[Stored data entries]
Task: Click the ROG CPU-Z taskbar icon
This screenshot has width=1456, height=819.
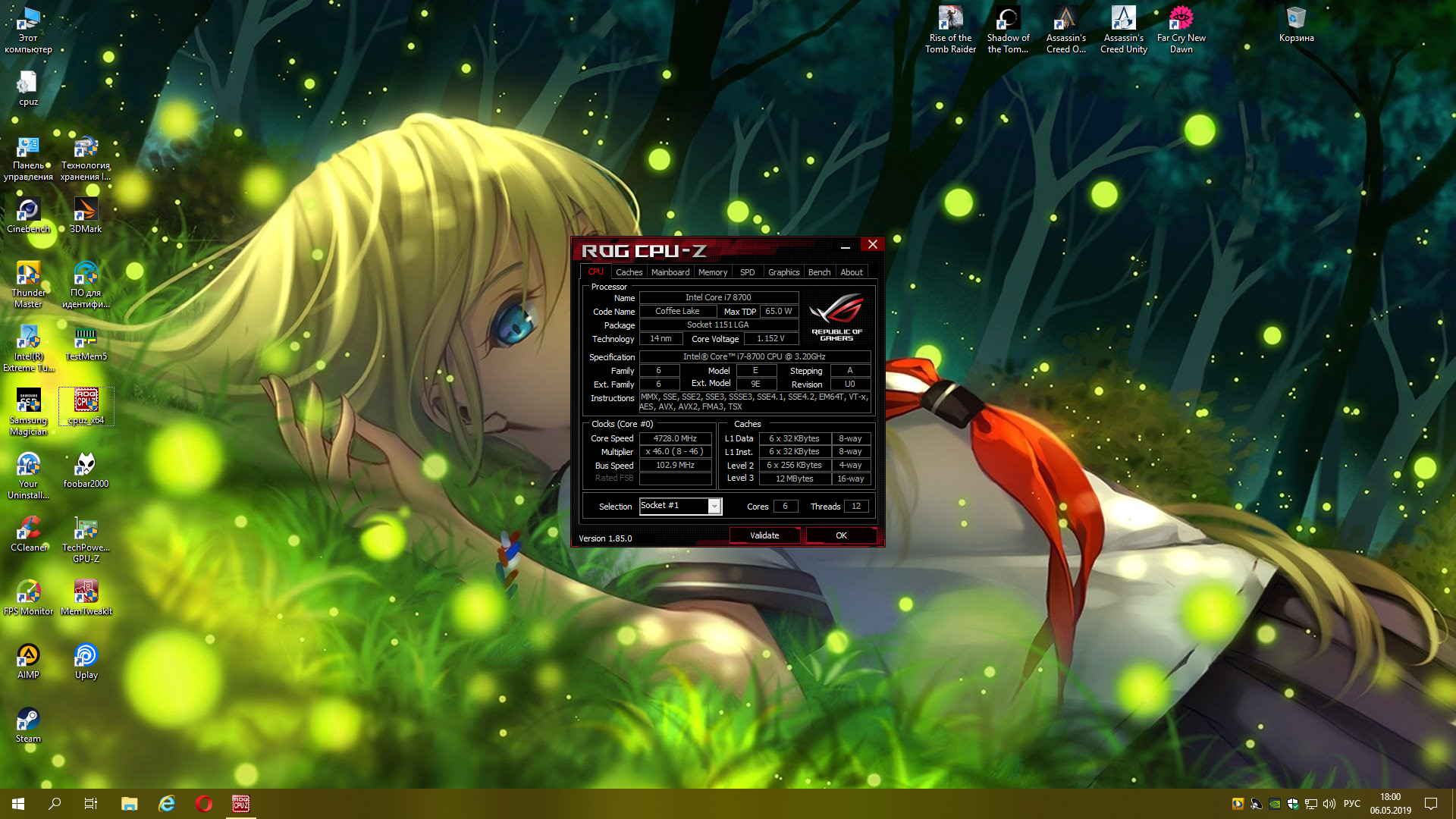Action: tap(241, 804)
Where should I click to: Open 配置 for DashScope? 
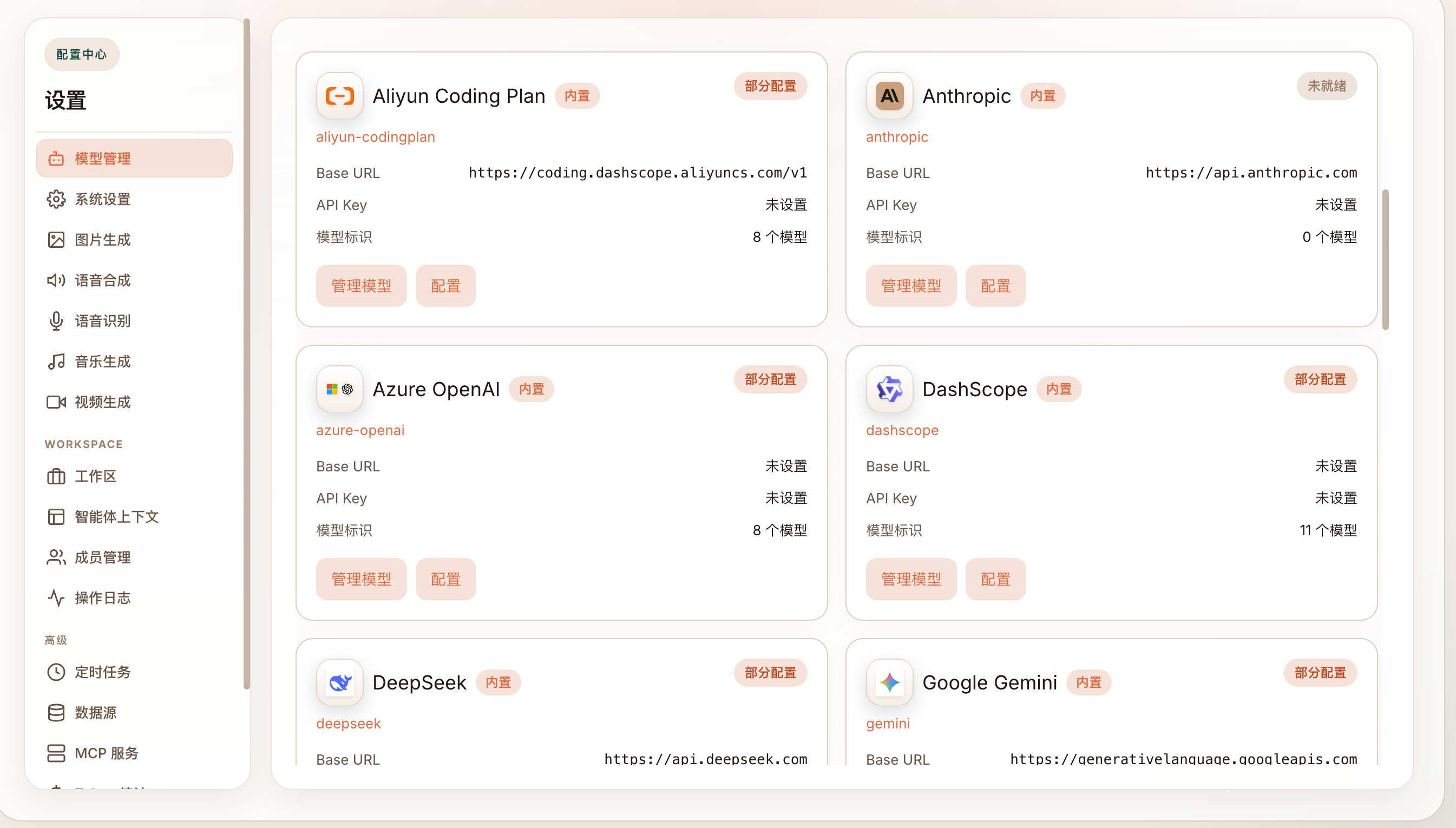(995, 579)
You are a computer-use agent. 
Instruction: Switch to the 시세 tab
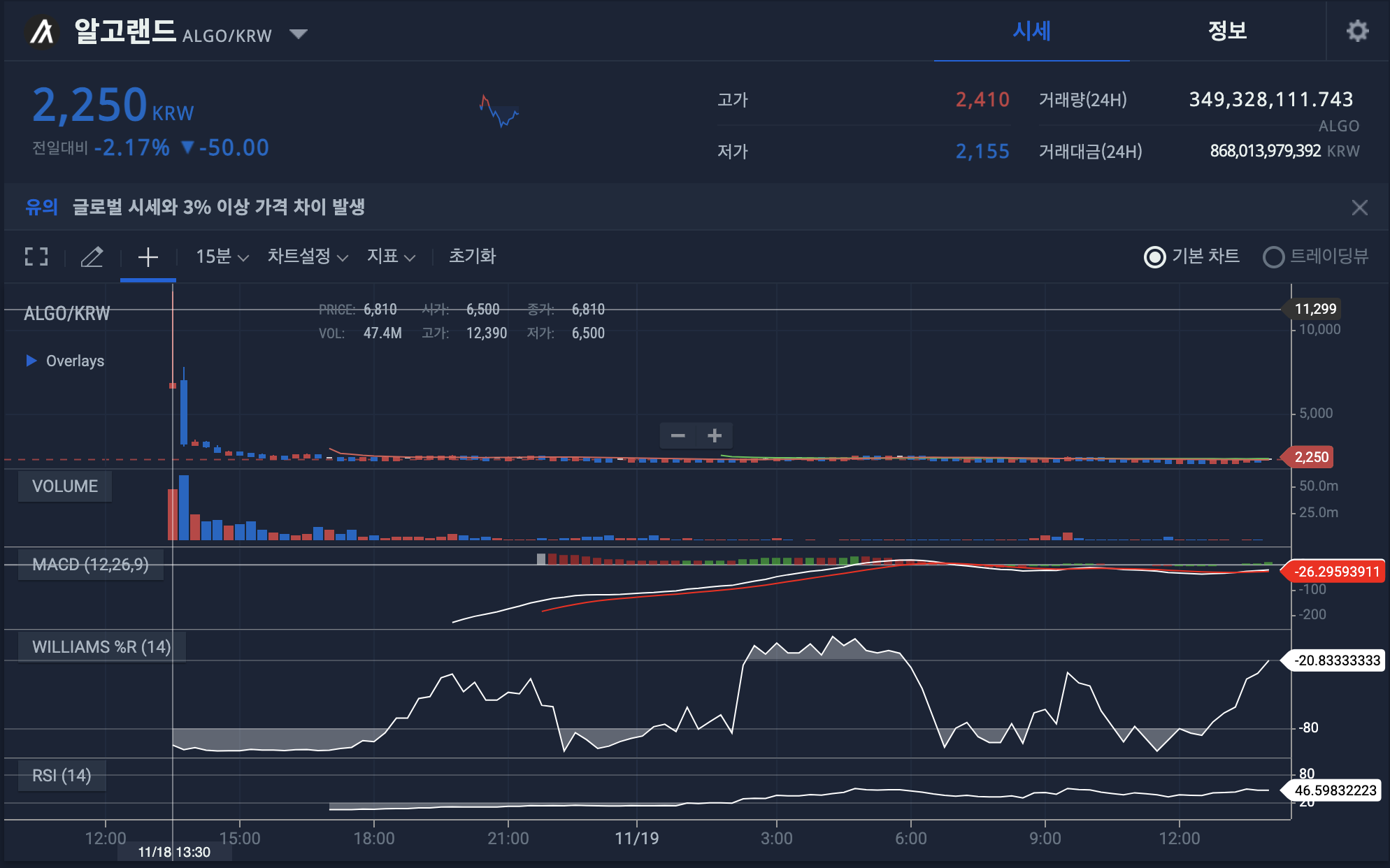(x=1031, y=31)
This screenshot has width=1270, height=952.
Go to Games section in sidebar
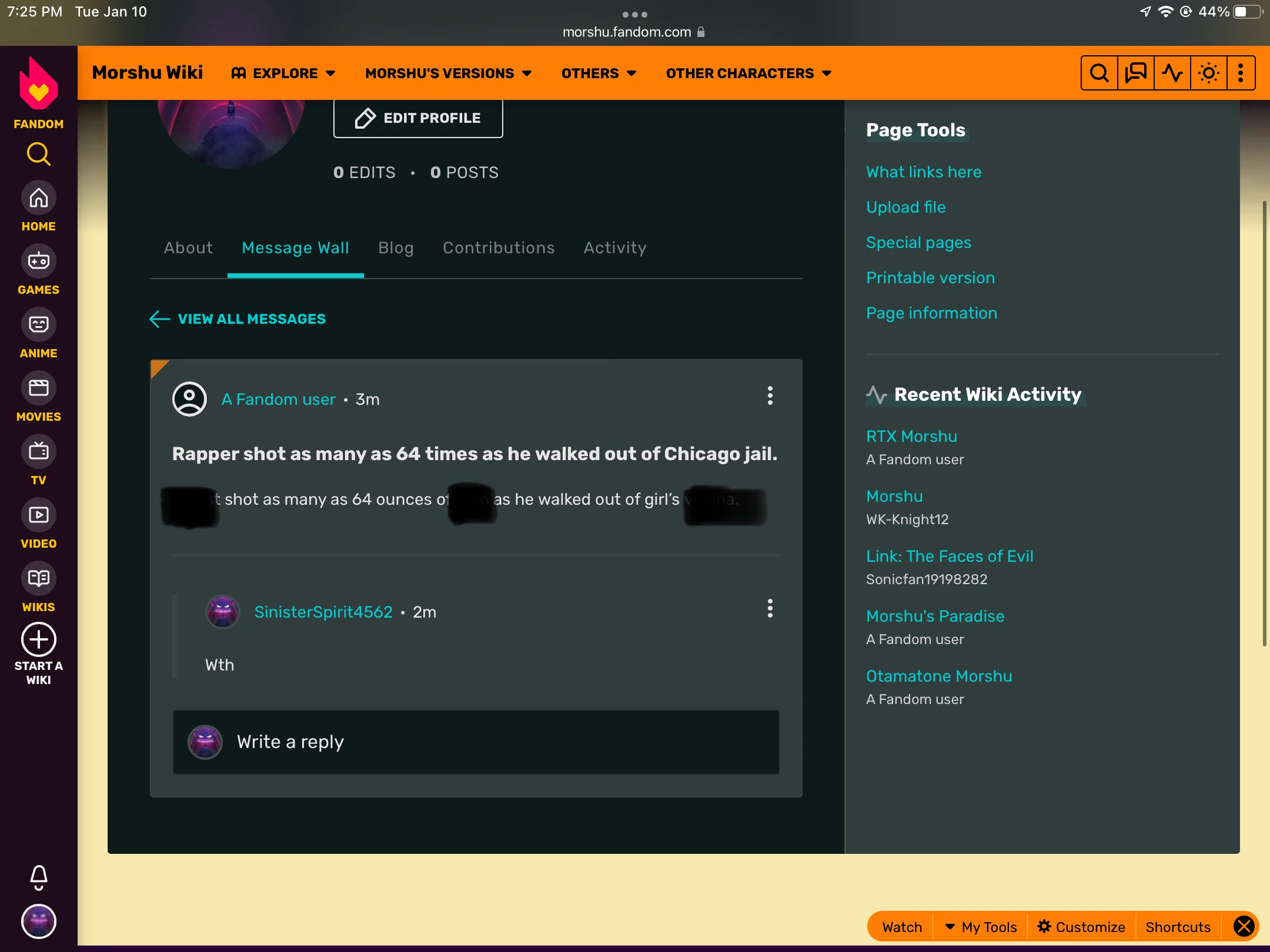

_Exercise goal_. Starting with the top line, write out all the data above exactly; keep the pictures out.

_Exercise result_.
Task: Click the ROG CPU-Z taskbar icon
This screenshot has width=1456, height=819.
Action: tap(241, 804)
Where should I click to: Open 配置 for DashScope? 
(995, 579)
You are a computer-use agent. 
Instruction: Switch to the 시세 tab
(x=1031, y=31)
This screenshot has width=1270, height=952.
Go to Games section in sidebar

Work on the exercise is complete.